## What is expected
Pictures appear among the records below and must be omitted. Repeat exactly the lines from the line with "Click the power logout icon" to the line with "Tap the star icon inside Review photo badge", both included.

## Exercise material
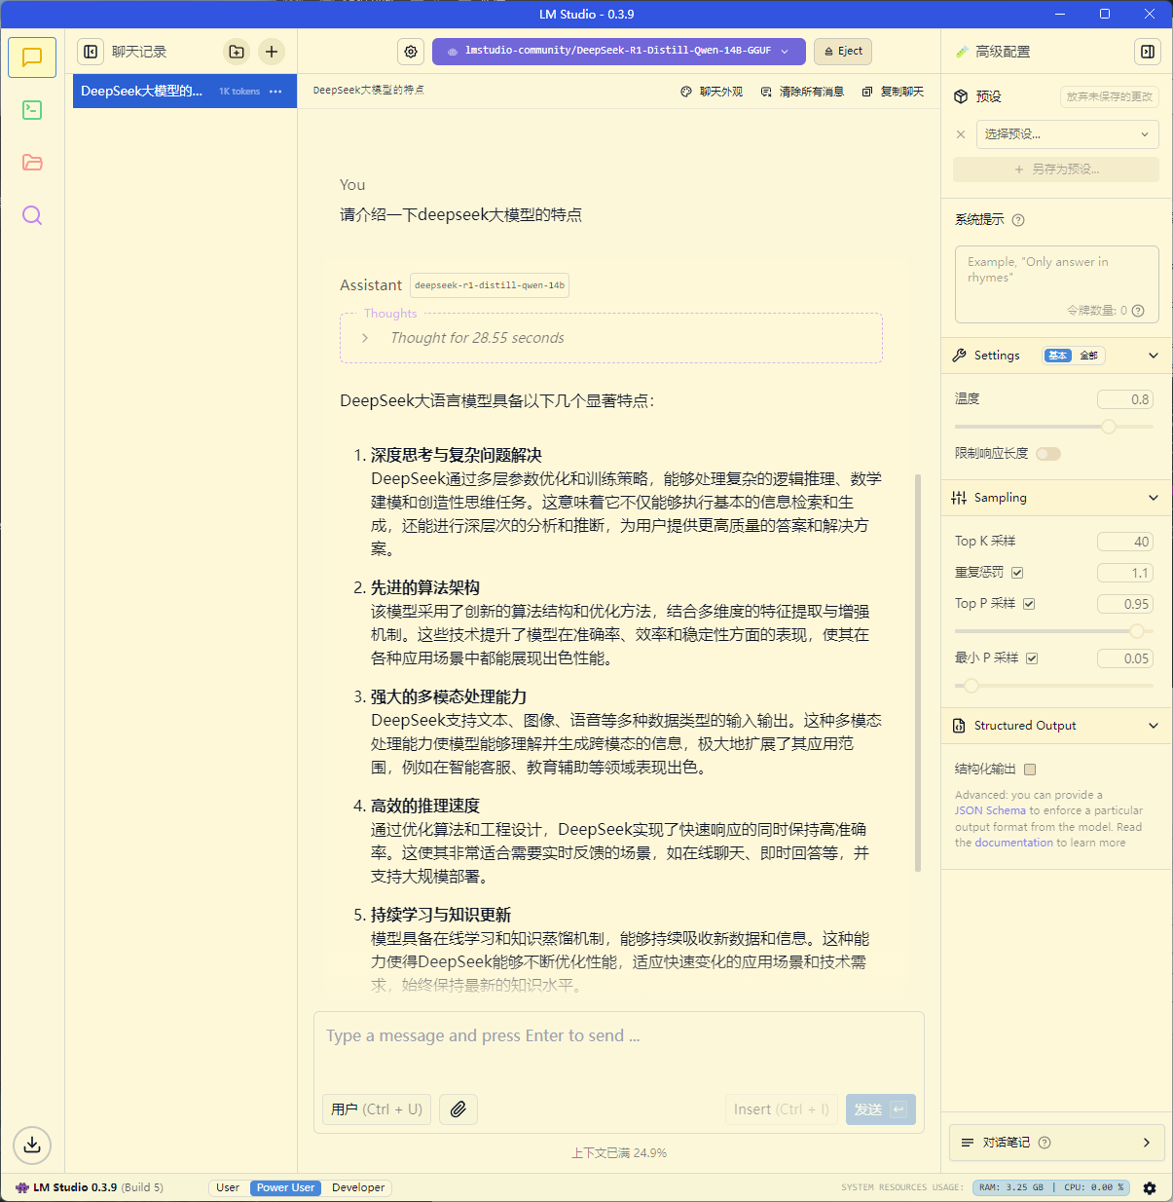Click the Downloads icon at bottom left
This screenshot has height=1202, width=1173.
click(32, 1145)
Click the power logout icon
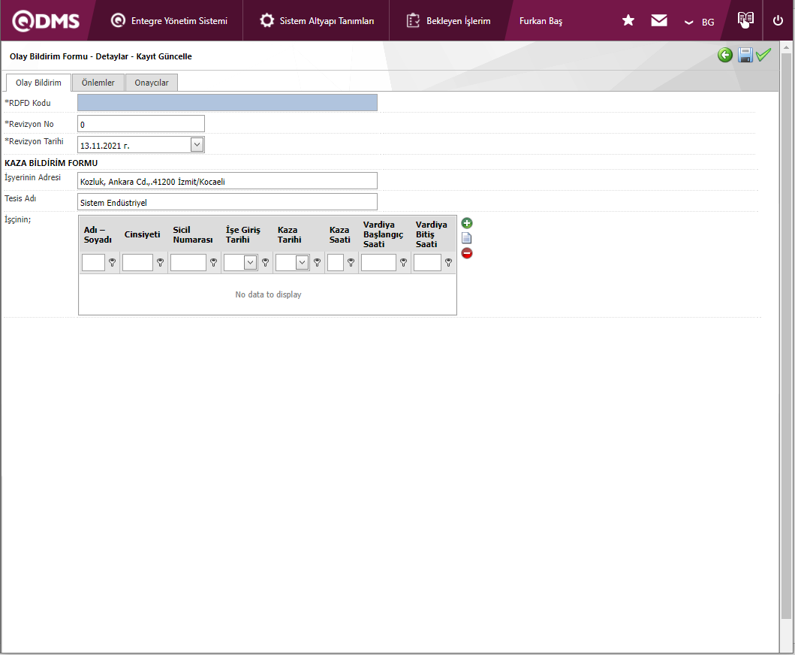Viewport: 795px width, 655px height. (778, 21)
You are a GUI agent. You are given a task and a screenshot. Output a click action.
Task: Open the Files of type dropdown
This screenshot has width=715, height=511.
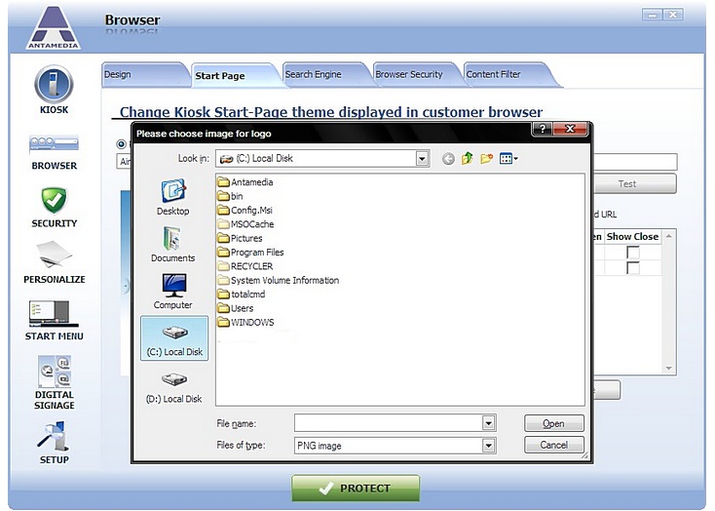[488, 446]
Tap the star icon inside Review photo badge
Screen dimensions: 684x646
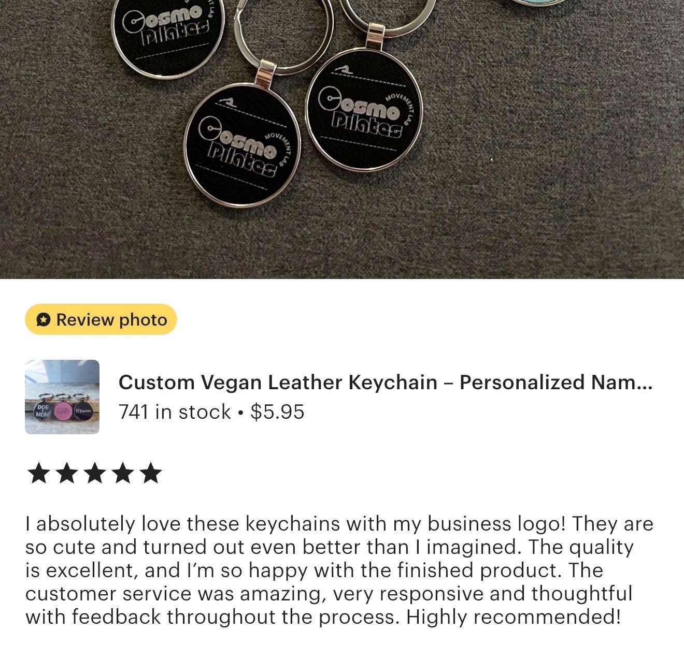[44, 320]
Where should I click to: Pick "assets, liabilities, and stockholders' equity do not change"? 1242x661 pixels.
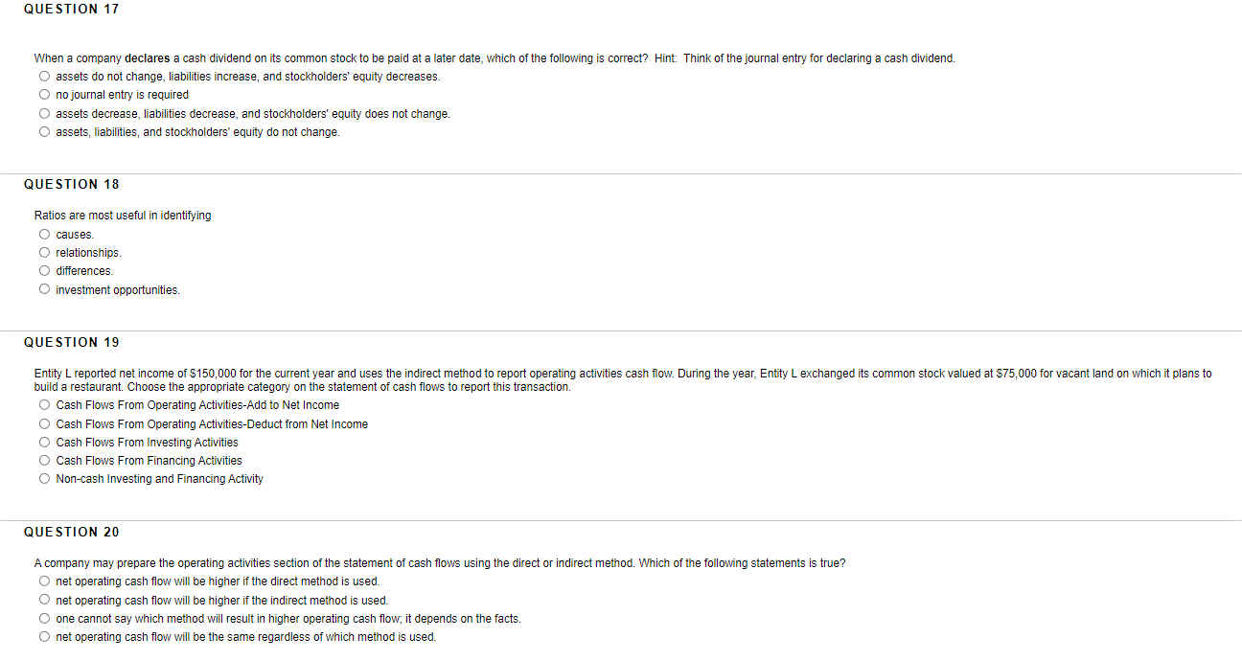point(44,131)
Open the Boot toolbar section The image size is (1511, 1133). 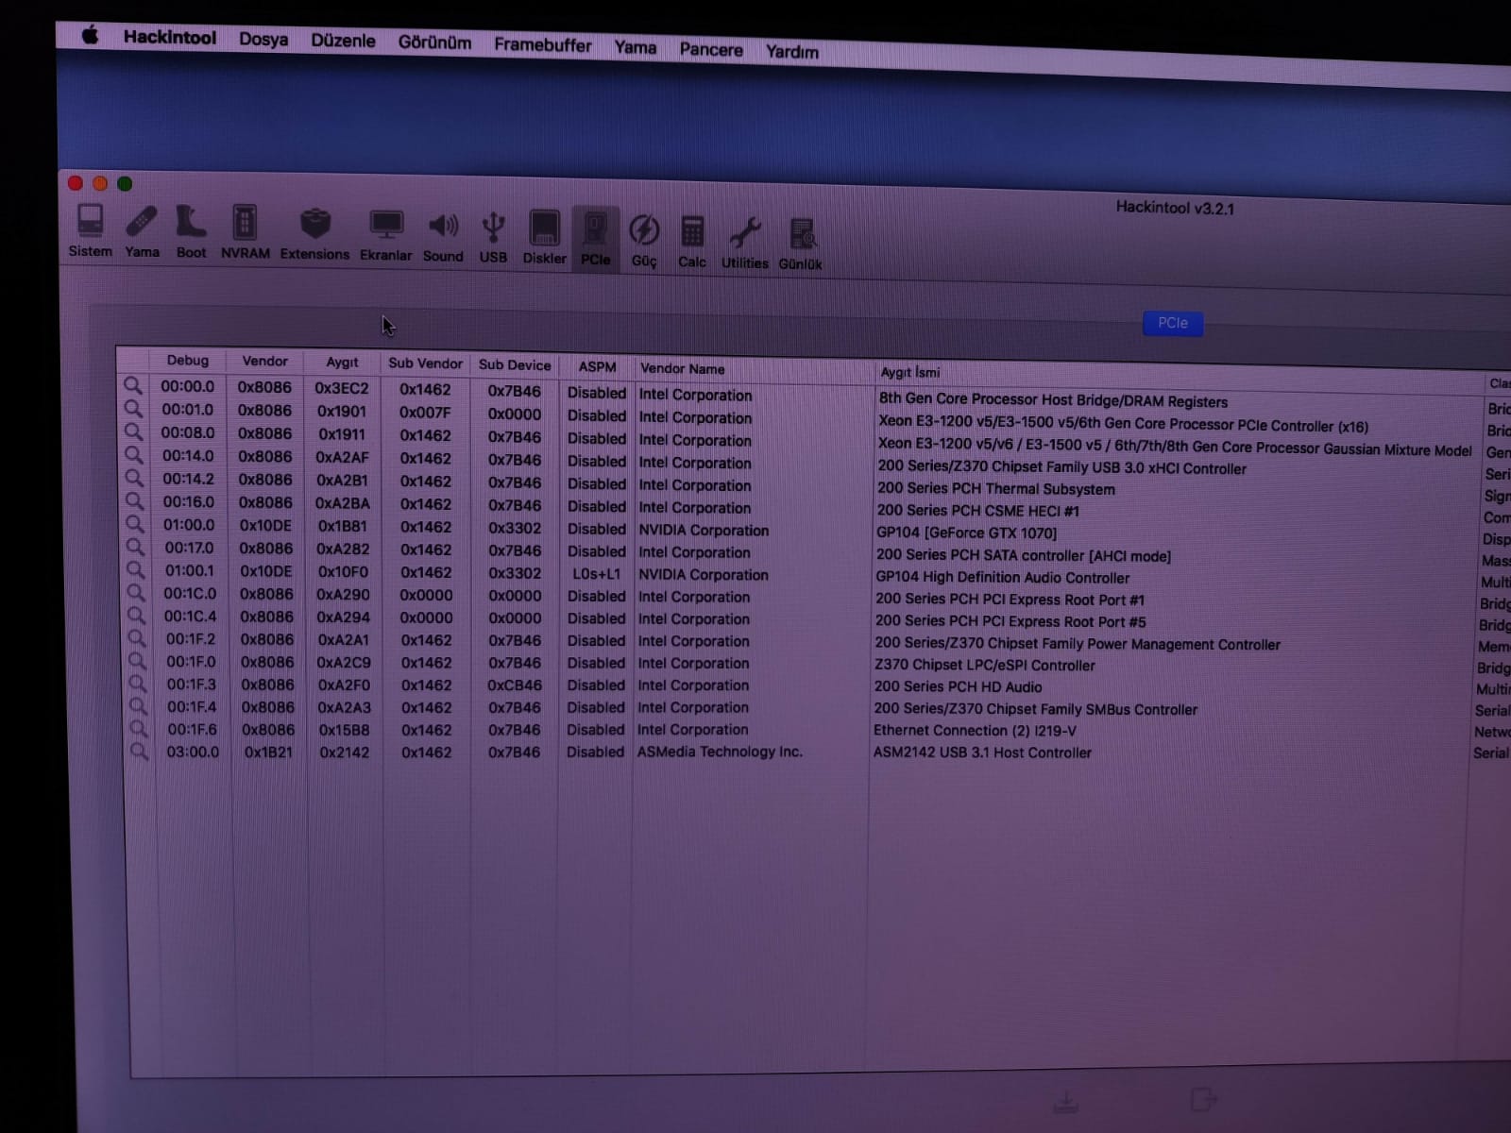(191, 230)
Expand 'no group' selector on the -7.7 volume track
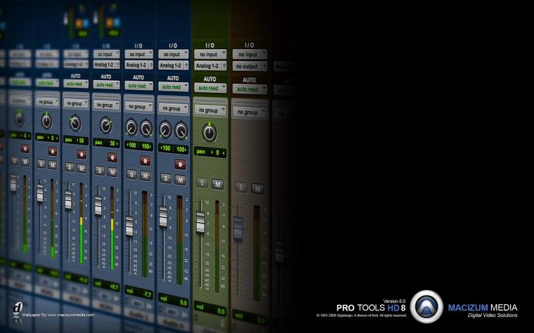 pyautogui.click(x=139, y=107)
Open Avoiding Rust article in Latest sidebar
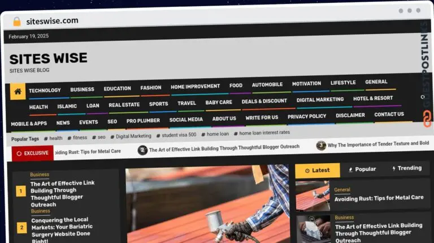 point(379,198)
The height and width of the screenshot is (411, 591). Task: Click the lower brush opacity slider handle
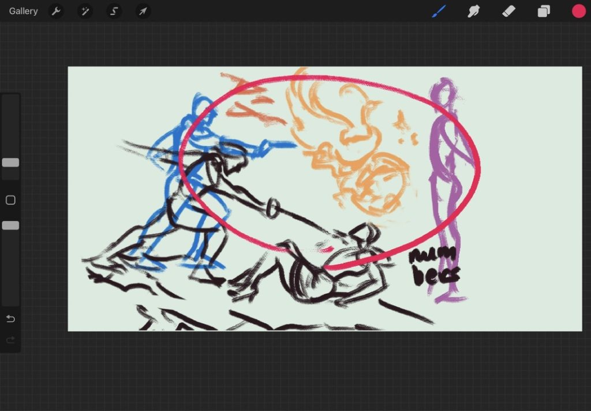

## Answer to this exercise
Click the power logout icon
Viewport: 795px width, 655px height. (778, 21)
You are a GUI agent. You are given a task and a screenshot. Output a click action.
Task: Open the Files of type dropdown
This screenshot has width=715, height=511.
[488, 446]
Tap the star icon inside Review photo badge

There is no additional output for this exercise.